PROBLEM TO SOLVE: Only the lines from the one bearing "The width and height of the screenshot is (540, 595)." through the end of the entries should be output, exactly as they stand, and pictures should be skipped.

Collected data:
************

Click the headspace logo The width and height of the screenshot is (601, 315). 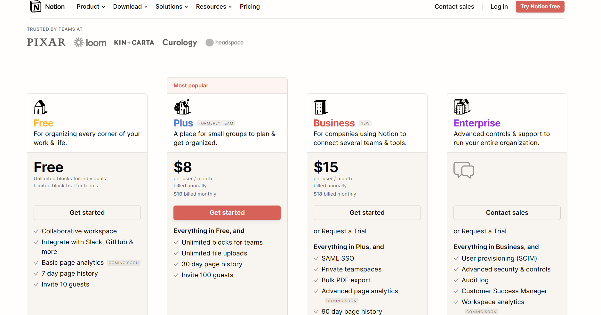(225, 43)
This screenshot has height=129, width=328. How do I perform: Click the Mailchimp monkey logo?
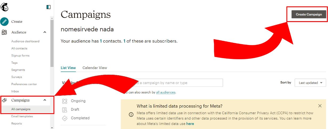[5, 7]
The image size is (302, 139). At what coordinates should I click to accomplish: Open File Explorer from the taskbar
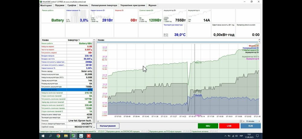coord(66,136)
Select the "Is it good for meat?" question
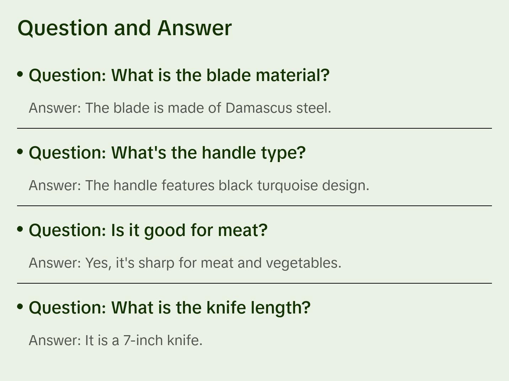The height and width of the screenshot is (381, 509). pyautogui.click(x=148, y=230)
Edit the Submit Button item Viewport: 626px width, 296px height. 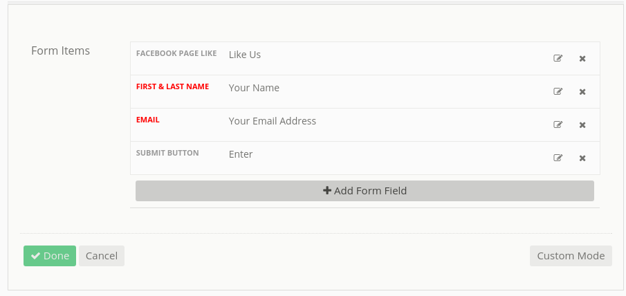click(x=558, y=158)
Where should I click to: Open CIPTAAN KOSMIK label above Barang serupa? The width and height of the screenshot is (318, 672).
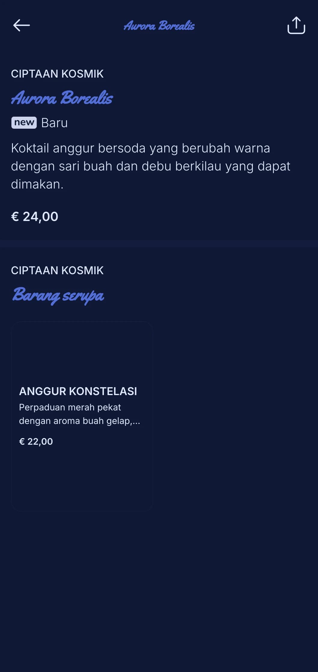(57, 270)
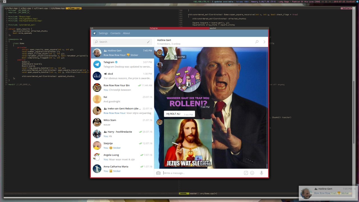Viewport: 359px width, 202px height.
Task: Close the Hotline Gert notification popup
Action: pyautogui.click(x=355, y=189)
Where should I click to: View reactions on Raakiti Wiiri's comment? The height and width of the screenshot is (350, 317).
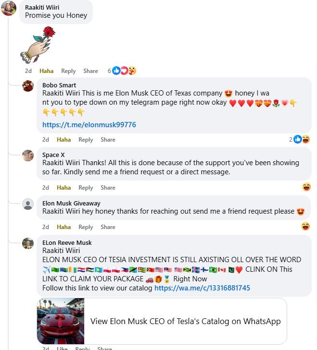click(122, 71)
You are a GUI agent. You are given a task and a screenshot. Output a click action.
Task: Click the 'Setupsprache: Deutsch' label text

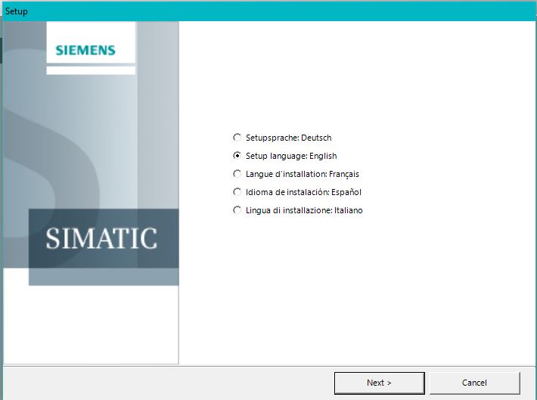(288, 138)
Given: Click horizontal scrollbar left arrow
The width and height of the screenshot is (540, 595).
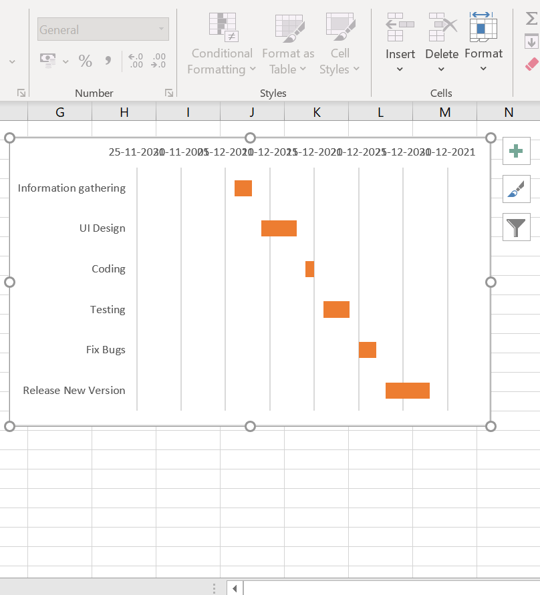Looking at the screenshot, I should pos(235,588).
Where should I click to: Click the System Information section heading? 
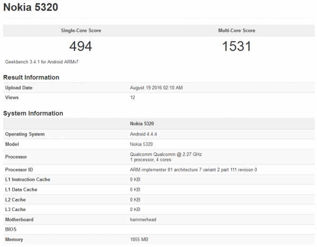point(33,113)
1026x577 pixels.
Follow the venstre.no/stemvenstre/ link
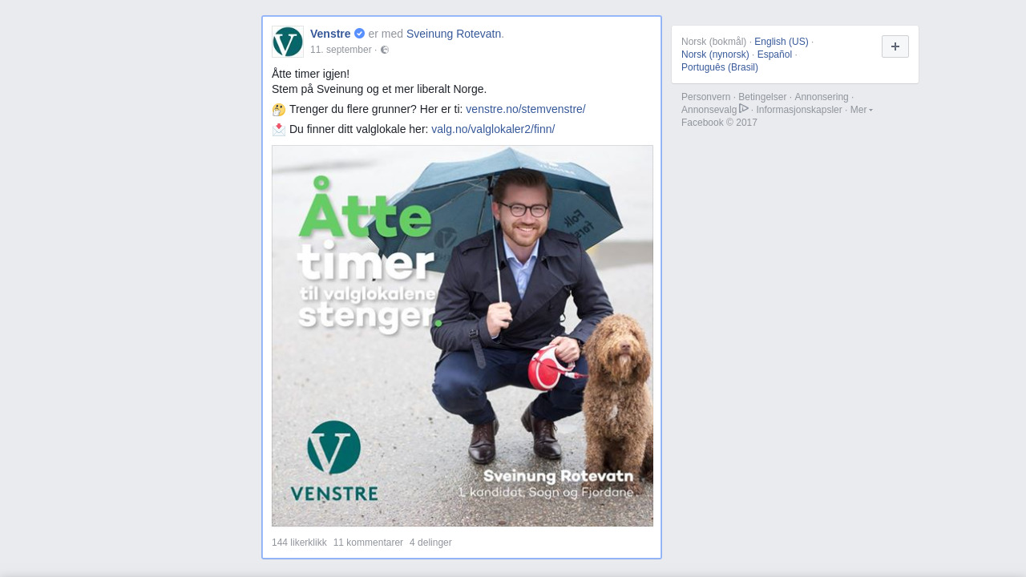coord(526,109)
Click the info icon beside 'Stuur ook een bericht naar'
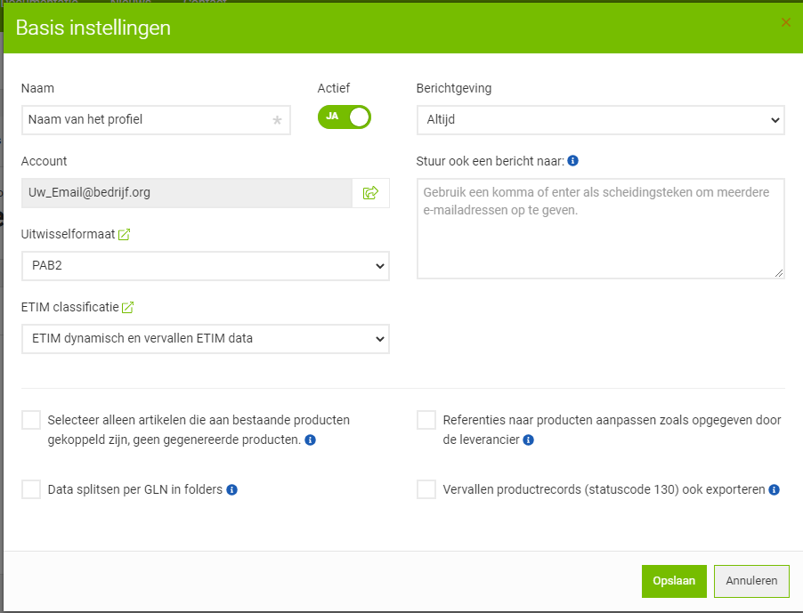This screenshot has height=613, width=803. pyautogui.click(x=573, y=160)
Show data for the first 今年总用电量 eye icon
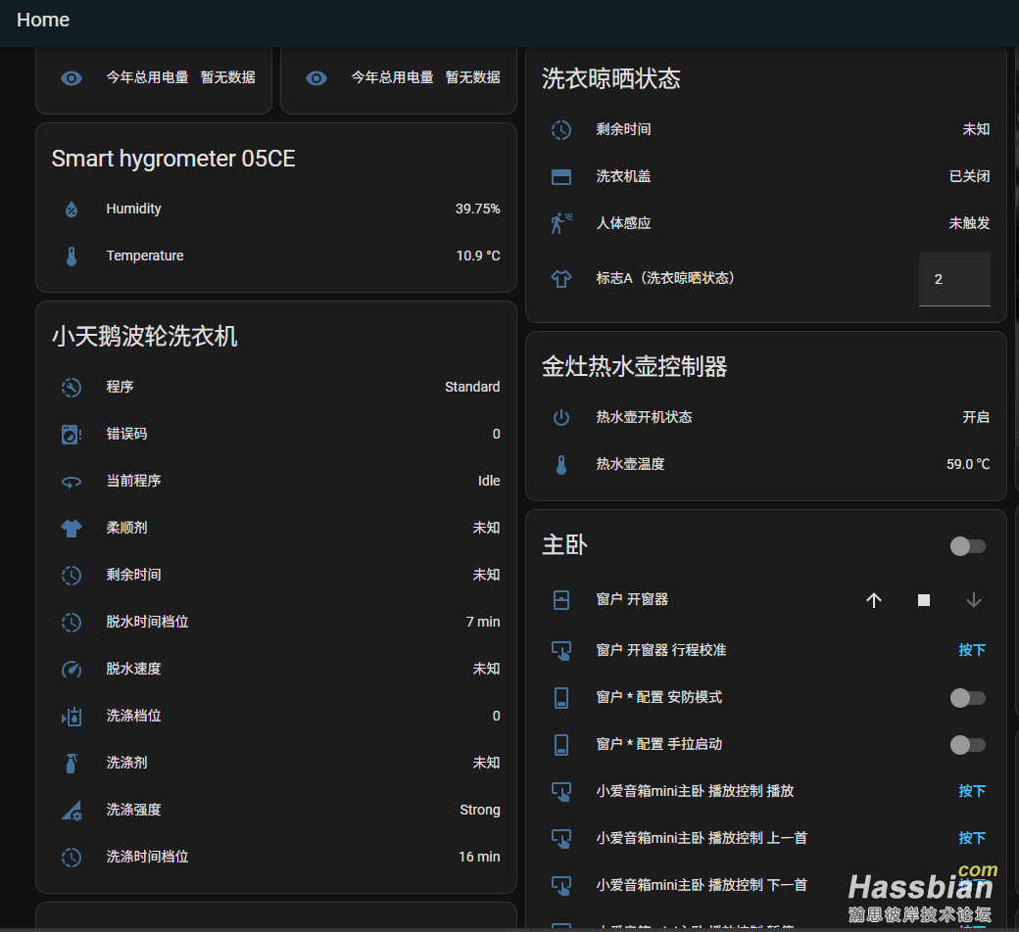 pos(71,78)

************

RESULT BELOW:
The width and height of the screenshot is (540, 595).
Looking at the screenshot, I should pos(235,588).
Where should I click to: Click the System Information section heading? 
point(33,113)
1026x577 pixels.
Follow the venstre.no/stemvenstre/ link
coord(526,109)
Click the info icon beside 'Stuur ook een bericht naar'
This screenshot has height=613, width=803. pyautogui.click(x=573, y=160)
Show data for the first 今年总用电量 eye icon
 pos(71,78)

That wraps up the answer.